◆ PARTS OF THE EXERCISE:
[A] From the article on the 2002 air strikes over Iraq, list every target that the text says the earlier attacks were carried out against.
[B] Resume the article on the 2002 air strikes over Iraq, starting after its final sentence.

==== SELECTION ====

From: Steve Lazarus slazarus@cox.net
The Smoking Bullet in the Smoking Gun
By Jeremy Scahill
Democracy Now!
http://www.truthout.org/docs_2005/062505C.shtml
Friday 24 June 2005
It was a huge air assault: Approximately 100 US and British planes flew from
Kuwait into Iraqi airspace. At least seven types of aircraft were part of this
massive operation, including US F-15 Strike Eagles and Royal Air Force Tornado
ground-attack planes. They dropped precision-guided munitions on Saddam
Hussein's major western air-defense facility, clearing the path for Special
Forces helicopters that lay in wait in Jordan. Earlier attacks had been
carried out against Iraqi command and control centers, radar detection
systems, Revolutionary Guard units, communication centers and mobile
air-defense systems. The Pentagon's goal was clear: Destroy Iraq's ability to
resist. This was war.
But there was a catch: The war hadn't started yet, at least not officially.
This was September 2002 - a month before Congress had voted to give President
Bush the authority he used to invade Iraq, two months before the United
Nations brought the matter to a vote and more than six months before "shock
and awe" officially began.
At the time, the Bush Administration publicly played down the extent of the
air strikes, claiming the United States was just defending the so-called
no-fly zones. But new information that has come out in response to the Downing
Street memo reveals that, by this time, the war was already a foregone
conclusion and attacks were no less than the undeclared beginning of the
invasion of Iraq.
The Sunday Times of London recently reported on new evidence showing that "The
RAF and US aircraft doubled the rate at which they were dropping bombs on Iraq
in 2002 in an attempt to provoke Saddam Hussein into giving the allies an
excuse for war." The paper cites newly released statistics from the British
Defense Ministry showing that "the Allies dropped twice as many bombs on Iraq
in the second half of 2002 as they did during the whole of 2001" and that "a
full air offensive" was under way months before the invasion had officially
begun.

==== RAW DATA ====

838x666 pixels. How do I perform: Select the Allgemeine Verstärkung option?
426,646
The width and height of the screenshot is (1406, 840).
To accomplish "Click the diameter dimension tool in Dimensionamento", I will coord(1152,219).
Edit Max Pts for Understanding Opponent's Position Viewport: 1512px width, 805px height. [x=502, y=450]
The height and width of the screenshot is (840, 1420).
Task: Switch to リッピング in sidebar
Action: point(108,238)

====

◆ TASK RESULTS:
[A]
Iraqi command and control centers
radar detection systems
Revolutionary Guard units
communication centers
mobile air-defense systems

[B]
The implications of this information for US lawmakers are profound. It was
already well known in Washington and international diplomatic circles that the
real aim of the US attacks in the no-fly zones was not to protect Shiites and
Kurds. But the new disclosures prove that while Congress debated whether to
grant Bush the authority to go to war, while Hans Blix had his UN
weapons-inspection teams scrutinizing Iraq and while international diplomats
scurried to broker an eleventh-hour peace deal, the Bush Administration was
already in full combat mode - not just building the dossier of manipulated
intelligence, as the Downing Street memo demonstrated, but acting on it by
beginning the war itself. And according to the Sunday Times article, the
Administration even hoped the attacks would push Saddam into a response that
could be used to justify a war the Administration was struggling to sell.
On the eve of the official invasion, on March 8, 2003, Bush said in his
national radio address: "We are doing everything we can to avoid war in Iraq.
But if Saddam Hussein does not disarm peacefully, he will be disarmed by
force." Bush said this after nearly a year of systematic, aggressive bombings
of Iraq, during which Iraq was already being disarmed by force, in preparation
for the invasion to come. By the Pentagon's own admission, it carried out
seventy-eight individual, offensive air strikes against Iraq in 2002 alone.
"It reminded me of a boxing match in which one of the boxers is told not to
move while the other is allowed to punch and only stop when he is convinced
that he has weakened his opponent to the point where he is defeated before the
fight begins," says former UN Assistant Secretary General Hans Von Sponeck, a
thirty-year career diplomat who was the top UN official in Iraq from 1998 to
2000. During both the Clinton and Bush administrations, Washington has
consistently and falsely claimed these attacks were mandated by UN Resolution
688, passed after the Gulf War, which called for an end to the Iraqi
government's repression in the Kurdish north and the Shiite south. Von Sponeck
dismissed this justification as a "total misnomer." In an interview with The
Nation, Von Sponeck said that the new information "belatedly confirms" what he
has long argued: "The no-fly zones had little to do with protecting ethnic and
religious groups from Saddam Hussein's brutality" but were in fact an "illegal
establishment...for bilateral interests of the US and the UK."
These attacks were barely covered in the press and Von Sponeck says that as
far back as 1999, the United States and Britain pressured the UN not to call
attention to them. During his time in Iraq, Von Sponeck began documenting each
of the air strikes, showing "regular attacks on civilian installations
including food warehouses, residences, mosques, roads and people." These
reports, he said, were "welcomed" by Secretary General Kofi Annan, but "the US
and UK governments strongly objected to this reporting." Von Sponeck says that
he was pressured to end the practice, with a senior British diplomat telling
him, "All you are doing is putting a UN stamp of approval on Iraqi
propaganda." But Von Sponeck continued documenting the damage and visited many
attack sites. In 1999 alone, he confirmed the death of 144 civilians and more
than 400 wounded by the US/UK bombings.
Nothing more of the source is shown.